▶ _Directive_:
Please rewrite the entries below as a Markdown table with the columns "Row" and "Line", numbering each line and skipping blank lines. Leave the pictures out of the table.

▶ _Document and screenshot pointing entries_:
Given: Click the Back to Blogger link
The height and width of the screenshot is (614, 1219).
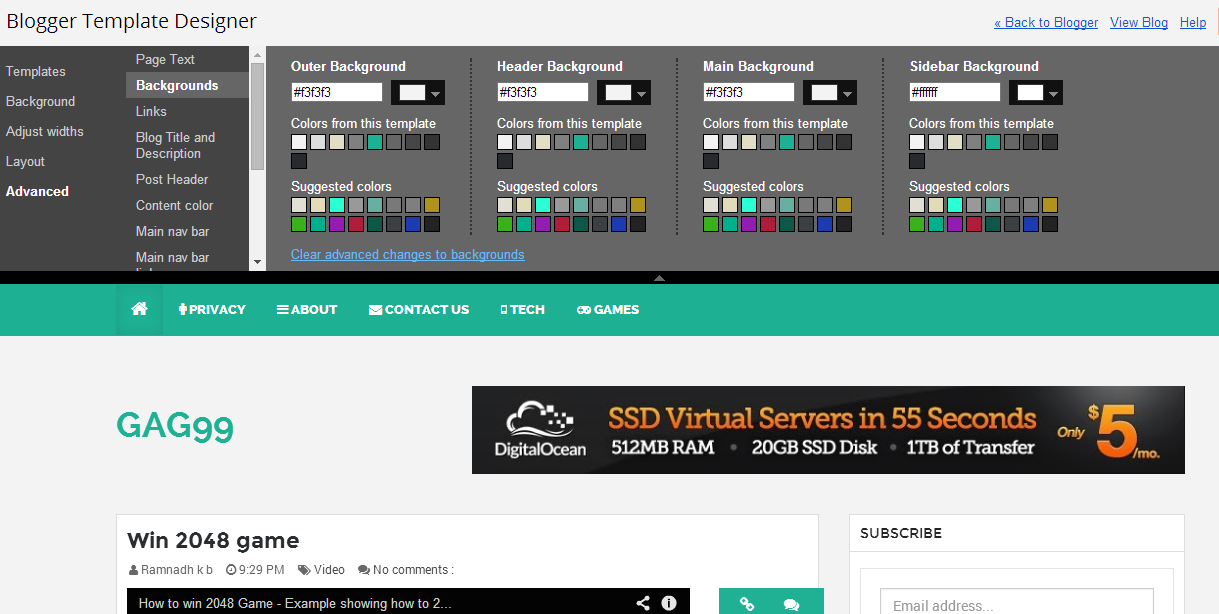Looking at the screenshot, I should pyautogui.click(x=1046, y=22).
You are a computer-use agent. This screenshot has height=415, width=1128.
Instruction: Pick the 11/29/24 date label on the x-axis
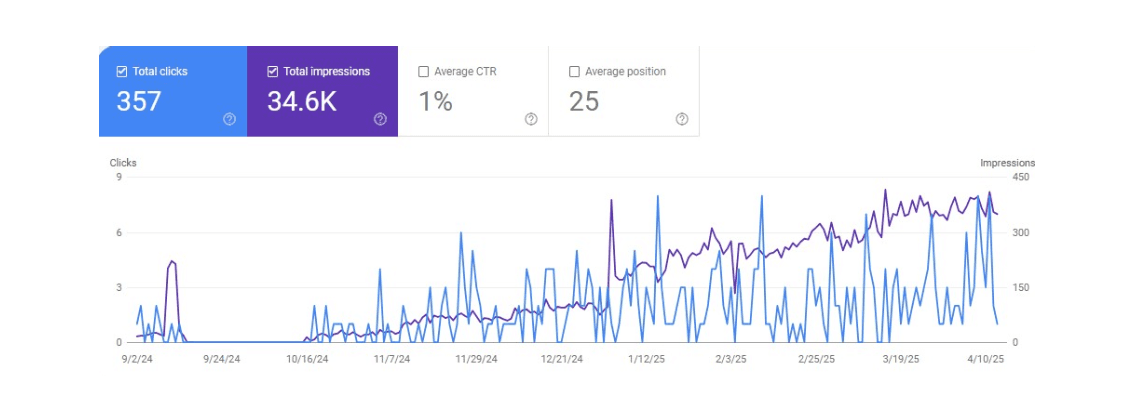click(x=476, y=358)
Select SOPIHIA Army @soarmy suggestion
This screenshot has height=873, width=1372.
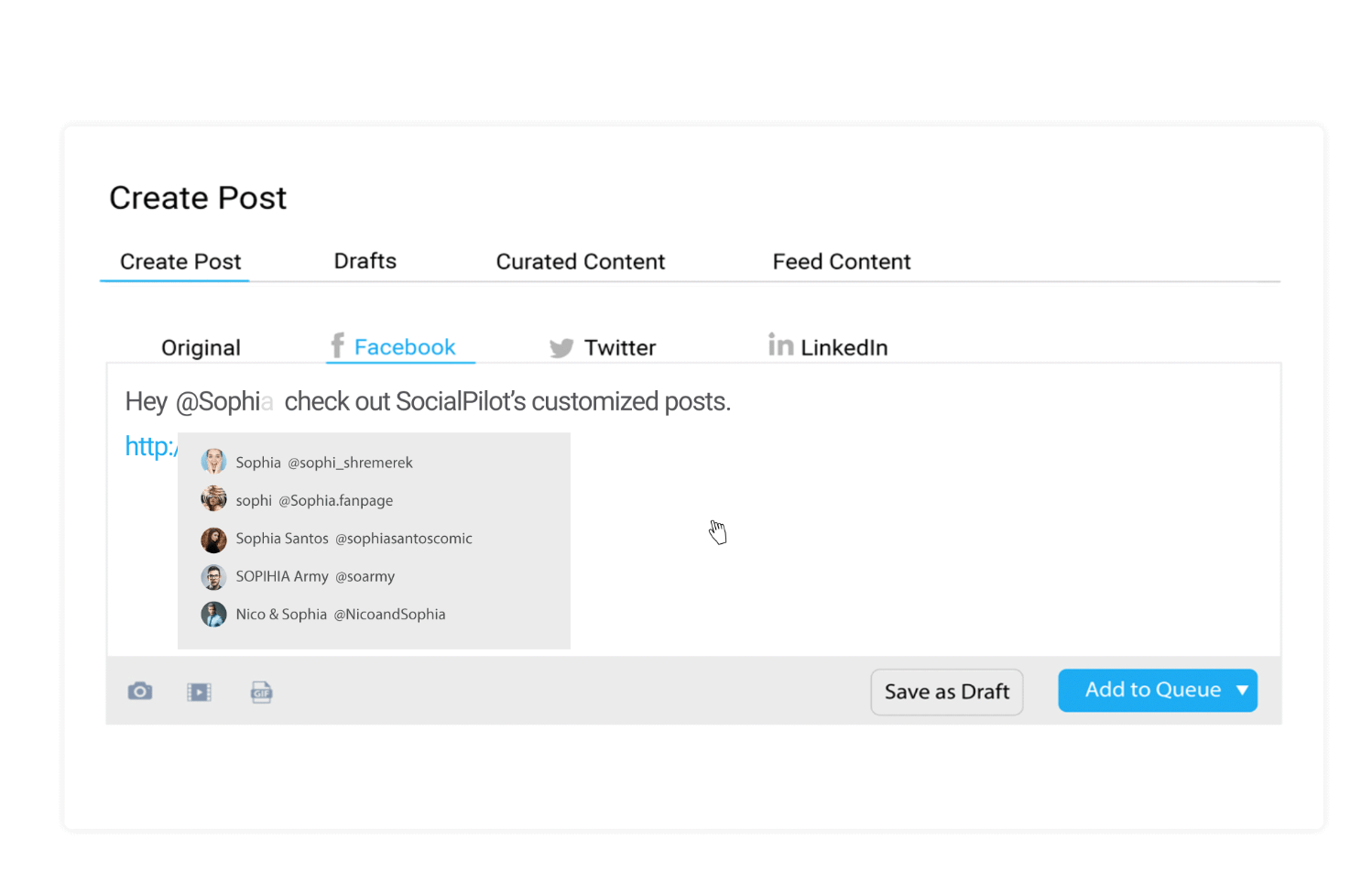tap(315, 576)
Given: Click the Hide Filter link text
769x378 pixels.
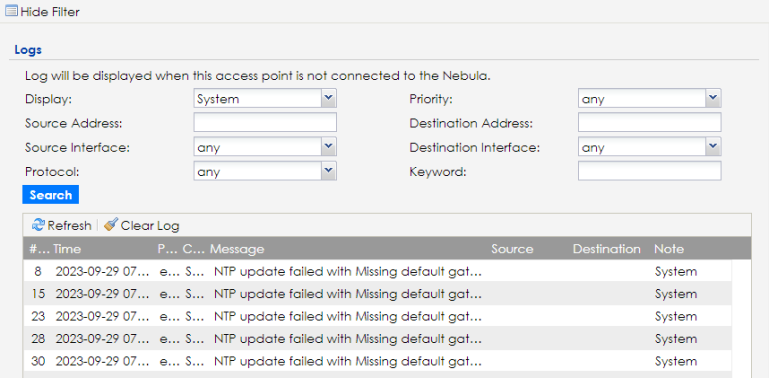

▶ _Task result_:
| Row | Line |
|---|---|
| 1 | Given: Click the Back to Blogger link |
| 2 | The height and width of the screenshot is (614, 1219). |
| 3 | Looking at the screenshot, I should pyautogui.click(x=1046, y=22). |
| 4 | You are a computer-use agent. This screenshot has height=415, width=1128. |
| 5 | Instruction: Pick the 11/29/24 date label on the x-axis |
| 6 | click(x=476, y=358) |
| 7 | Select SOPIHIA Army @soarmy suggestion |
| 8 | This screenshot has height=873, width=1372. |
| 9 | tap(315, 576) |
| 10 | Given: Click the Hide Filter link text |
| 11 | 769x378 pixels. |